12. La société Colas conteste d'une part l'application des prix nouveaux 301a et 1001a au lieu des prix unitaires 349b et 1001 rémunérant respectivement les travaux de rechargement du talus de dragage et la réalisation de la couche de fondation du terre-plein, et d'autre part la non application des prix nouveaux 503i et 419e rémunérant respectivement les travaux de réalisation des chapiteaux de tête de pieu et de recépage des pieux, pour tenir compte de conditions de réalisation de ces travaux différentes de celles fixées par les prix unitaires initialement prévus.

13. La société Colas soutient en premier lieu que les précisions apportées par le libellé du prix unitaire sur les modalités de réalisation des travaux relèvent des sous détails du prix, qui seraient dépourvus de valeur contractuelle en l'absence d'être expressément inclus par le marché dans les pièces à valeur contractuelle.

14. L'article 10.33 du cahier des clauses administratives générales définit le sous-détail d'un prix unitaire comme donnant le contenu du prix en indiquant les déboursés ou frais directs, les frais généraux, impôts et taxes, et la marge pour risques et bénéfices. Conformément à l'article 3.11, si elles sont mentionnées comme pièces contractuelles, les décompositions de prix forfaitaires et les sous-détails de prix unitaires font partie des pièces constitutives du marché.

La description par le prix unitaire des modalités d'exécution des travaux qu'il rémunère ne relève donc pas du sous détail de prix unitaire, et ainsi sa valeur contractuelle ne dépend pas d'une mention expresse du marché, mais de la présence de cette description dans le bordereau des prix unitaires.

En l'espèce, tant le cahier des clauses administratives particulières que l'avenant n°2 ont expressément prévu que le bordereau des prix unitaires faisait partie des pièces constitutives du marché.

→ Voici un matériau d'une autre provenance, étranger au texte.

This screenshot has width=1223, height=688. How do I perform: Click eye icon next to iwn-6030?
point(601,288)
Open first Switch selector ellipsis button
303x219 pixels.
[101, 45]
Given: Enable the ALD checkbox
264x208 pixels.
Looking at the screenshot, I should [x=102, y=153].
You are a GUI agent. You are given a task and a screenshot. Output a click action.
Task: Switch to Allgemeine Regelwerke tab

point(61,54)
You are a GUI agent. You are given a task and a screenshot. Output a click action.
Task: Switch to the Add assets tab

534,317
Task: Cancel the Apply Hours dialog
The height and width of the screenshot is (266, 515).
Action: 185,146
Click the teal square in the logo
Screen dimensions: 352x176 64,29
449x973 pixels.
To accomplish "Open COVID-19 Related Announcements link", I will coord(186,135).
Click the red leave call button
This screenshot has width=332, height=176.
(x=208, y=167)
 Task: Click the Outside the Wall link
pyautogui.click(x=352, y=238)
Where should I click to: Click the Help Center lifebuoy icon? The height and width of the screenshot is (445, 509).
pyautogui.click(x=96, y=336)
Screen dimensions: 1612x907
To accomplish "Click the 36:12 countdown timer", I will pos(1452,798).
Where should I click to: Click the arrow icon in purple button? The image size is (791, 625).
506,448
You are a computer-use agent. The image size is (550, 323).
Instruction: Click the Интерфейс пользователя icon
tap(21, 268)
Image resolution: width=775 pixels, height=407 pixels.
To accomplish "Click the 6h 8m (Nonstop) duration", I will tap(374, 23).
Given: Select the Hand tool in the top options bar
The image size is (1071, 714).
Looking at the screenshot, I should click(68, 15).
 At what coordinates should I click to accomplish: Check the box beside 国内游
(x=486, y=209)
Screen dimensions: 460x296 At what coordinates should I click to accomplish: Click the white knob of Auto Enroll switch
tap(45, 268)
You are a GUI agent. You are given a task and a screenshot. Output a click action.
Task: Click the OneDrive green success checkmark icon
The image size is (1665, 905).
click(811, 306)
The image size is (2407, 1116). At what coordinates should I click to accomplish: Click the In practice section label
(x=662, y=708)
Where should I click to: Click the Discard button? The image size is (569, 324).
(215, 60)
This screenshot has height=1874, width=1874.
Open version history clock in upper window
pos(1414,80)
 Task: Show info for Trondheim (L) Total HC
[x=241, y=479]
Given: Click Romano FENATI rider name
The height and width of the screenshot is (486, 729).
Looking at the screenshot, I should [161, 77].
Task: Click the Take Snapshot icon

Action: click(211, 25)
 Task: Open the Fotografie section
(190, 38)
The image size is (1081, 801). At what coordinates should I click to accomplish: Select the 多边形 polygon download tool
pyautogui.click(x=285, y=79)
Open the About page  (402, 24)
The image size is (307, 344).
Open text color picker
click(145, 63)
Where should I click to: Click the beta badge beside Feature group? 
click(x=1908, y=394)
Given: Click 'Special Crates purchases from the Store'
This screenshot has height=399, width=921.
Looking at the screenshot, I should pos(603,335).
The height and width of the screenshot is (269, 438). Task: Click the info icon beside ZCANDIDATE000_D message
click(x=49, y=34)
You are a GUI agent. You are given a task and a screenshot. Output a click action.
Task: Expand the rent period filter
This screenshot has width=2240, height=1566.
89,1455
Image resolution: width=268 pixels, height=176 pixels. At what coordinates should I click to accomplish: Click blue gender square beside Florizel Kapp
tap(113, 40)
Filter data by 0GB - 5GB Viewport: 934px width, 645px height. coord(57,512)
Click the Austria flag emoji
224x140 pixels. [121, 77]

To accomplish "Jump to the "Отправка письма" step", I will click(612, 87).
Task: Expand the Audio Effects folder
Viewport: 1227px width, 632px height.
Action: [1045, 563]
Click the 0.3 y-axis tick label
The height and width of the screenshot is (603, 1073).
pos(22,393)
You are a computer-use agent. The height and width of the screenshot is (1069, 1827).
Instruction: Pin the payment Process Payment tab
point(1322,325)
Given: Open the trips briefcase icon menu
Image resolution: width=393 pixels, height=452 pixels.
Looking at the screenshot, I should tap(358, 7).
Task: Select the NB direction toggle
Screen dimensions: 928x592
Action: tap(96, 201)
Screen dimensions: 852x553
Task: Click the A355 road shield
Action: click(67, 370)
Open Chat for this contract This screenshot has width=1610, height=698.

Dès lors qu'elle figure dans ce bordereau, les modalités de réalisation des travaux qui y sont décrites ont une valeur contractuelle et leur respect s'impose à l'entreprise.

Le moyen tiré de l'absence de valeur contractuelle des conditions de réalisation des prestations rémunérées par un prix unitaire doit par suite être écarté.

15. La société Colas soutient en deuxième lieu que le recours à des prix unitaires nouveaux serait contraire à l'article 14 du cahier des clauses administratives générales Travaux, dès lors que les travaux concernés, qui n'ont pas fait l'objet d'un ordre de service, ne constitueraient pas des travaux nouveaux ou modificatifs.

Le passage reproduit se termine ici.